Ştefan Stoica, 12.06.2026, 11:17
L’economia mondiale dovrebbe registrare quest’anno una crescita più contenuta, pari al 2,5%, rispetto al 2,6% previsto a gennaio, a causa della guerra in Medio Oriente. La stima emerge dall’ultimo rapporto della Banca Mondiale. Secondo l’istituzione finanziaria internazionale, se tale previsione sarà confermata, si tratterà della crescita economica più debole dall’inizio della pandemia, alla fine del 2019. La situazione potrebbe persino peggiorare, avverte la Banca Mondiale: la crescita potrebbe rallentare all’1,3% se le perturbazioni nell’approvvigionamento energetico dovessero rivelarsi molto più severe e generare forti tensioni sui mercati finanziari.
Per quanto riguarda la Romania, la Banca Mondiale presenta una previsione in linea, o molto vicina, a quelle formulate da altre istituzioni nazionali e internazionali. Secondo la BM, l’economia romena registrerà quest’anno una crescita pari a zero, rispetto all’aumento dell’1,3% previsto a gennaio. Il PIL della Romania dovrebbe crescere dell’1,7% il prossimo anno, contro l’1,9% previsto dalla Banca Mondiale a gennaio. Nel 2028, l’economia romena dovrebbe crescere del 2%.
Dal mese di gennaio, i peggioramenti più significativi delle previsioni hanno riguardato Romania, Turchia, Repubblica di Moldova e Ucraina, principalmente a causa dello shock dei prezzi delle materie prime, oltre che per fattori specifici di ciascun paese, rileva il rapporto della Banca Mondiale. Nel periodo 2026-2028, la politica fiscale dovrebbe sostenere in larga misura la crescita nella maggior parte delle economie. I deficit fiscali dovrebbero rimanere elevati a causa delle persistenti pressioni sulla spesa, comprese quelle nel settore della difesa. Lo spazio fiscale limitato, in particolare in Montenegro, Romania e Ucraina, probabilmente ridurrà la capacità delle autorità di assorbire questo shock, avverte la Banca Mondiale.

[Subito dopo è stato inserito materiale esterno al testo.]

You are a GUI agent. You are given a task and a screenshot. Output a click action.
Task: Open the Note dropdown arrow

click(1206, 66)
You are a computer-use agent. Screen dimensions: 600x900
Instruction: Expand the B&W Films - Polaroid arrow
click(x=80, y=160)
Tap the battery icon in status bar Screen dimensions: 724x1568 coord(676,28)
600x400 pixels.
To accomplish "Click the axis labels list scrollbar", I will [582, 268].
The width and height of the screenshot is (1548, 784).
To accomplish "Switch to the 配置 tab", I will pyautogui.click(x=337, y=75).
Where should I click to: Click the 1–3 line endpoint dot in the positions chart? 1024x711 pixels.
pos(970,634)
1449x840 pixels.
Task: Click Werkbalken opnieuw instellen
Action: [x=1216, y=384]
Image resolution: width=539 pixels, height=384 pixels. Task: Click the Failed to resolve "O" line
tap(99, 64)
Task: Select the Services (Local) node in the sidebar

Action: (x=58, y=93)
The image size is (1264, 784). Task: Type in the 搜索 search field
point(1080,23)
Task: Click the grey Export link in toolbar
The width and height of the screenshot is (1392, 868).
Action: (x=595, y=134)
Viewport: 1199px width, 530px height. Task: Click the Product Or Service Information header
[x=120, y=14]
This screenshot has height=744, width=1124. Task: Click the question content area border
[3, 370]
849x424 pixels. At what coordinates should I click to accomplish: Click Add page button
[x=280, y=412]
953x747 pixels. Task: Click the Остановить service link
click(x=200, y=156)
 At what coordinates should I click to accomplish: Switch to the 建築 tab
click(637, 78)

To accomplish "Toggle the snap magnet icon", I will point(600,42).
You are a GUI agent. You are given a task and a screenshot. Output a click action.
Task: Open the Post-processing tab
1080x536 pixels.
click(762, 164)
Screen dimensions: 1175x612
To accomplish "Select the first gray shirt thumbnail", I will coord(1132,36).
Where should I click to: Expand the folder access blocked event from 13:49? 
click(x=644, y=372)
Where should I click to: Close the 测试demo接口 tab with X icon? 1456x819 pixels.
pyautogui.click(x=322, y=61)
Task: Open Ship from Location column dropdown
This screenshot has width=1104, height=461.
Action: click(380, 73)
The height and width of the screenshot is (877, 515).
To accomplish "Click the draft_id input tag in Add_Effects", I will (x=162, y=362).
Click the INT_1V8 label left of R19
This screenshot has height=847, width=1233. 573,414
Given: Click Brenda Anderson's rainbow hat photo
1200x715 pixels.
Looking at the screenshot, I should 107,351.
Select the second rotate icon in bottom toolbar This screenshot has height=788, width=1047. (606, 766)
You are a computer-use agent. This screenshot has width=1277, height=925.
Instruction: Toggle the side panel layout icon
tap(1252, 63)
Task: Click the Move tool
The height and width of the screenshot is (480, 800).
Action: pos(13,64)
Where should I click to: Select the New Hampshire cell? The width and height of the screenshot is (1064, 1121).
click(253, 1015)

Recentemente, la Commissione Nazionale per la Strategia e la Previsione (CNSP) ha stimato per il 2026 una crescita economica di appena lo 0,1%, rivedendo al ribasso di 0,9 punti percentuali la previsione precedente. Le prospettive a medio termine sono state elaborate in un contesto geopolitico difficile, con crescenti incertezze dovute all’intensificarsi del conflitto in Medio Oriente, che ha provocato un forte shock energetico sul mercato globale.
L’effetto inflazionistico derivante dall’aumento dei prezzi dei carburanti si è sovrapposto agli sforzi interni di correggere gli squilibri macroeconomici attraverso il proseguimento delle misure di consolidamento di bilancio, determinando un peggioramento delle prospettive per l’anno in corso, valuta la CNSP. Nel medio termine, la Commissione mantiene invariate le stime di crescita economica per il periodo 2027-2029, con un tasso medio annuo di crescita del Prodotto Interno Lordo del 2,2%, sostenuto principalmente dalla continuazione dello sviluppo degli investimenti. Dopo il declino del 2026, i consumi privati cresceranno a un ritmo medio annuo superiore a quello del PIL, a seguito della riduzione graduale degli effetti del consolidamento di bilancio.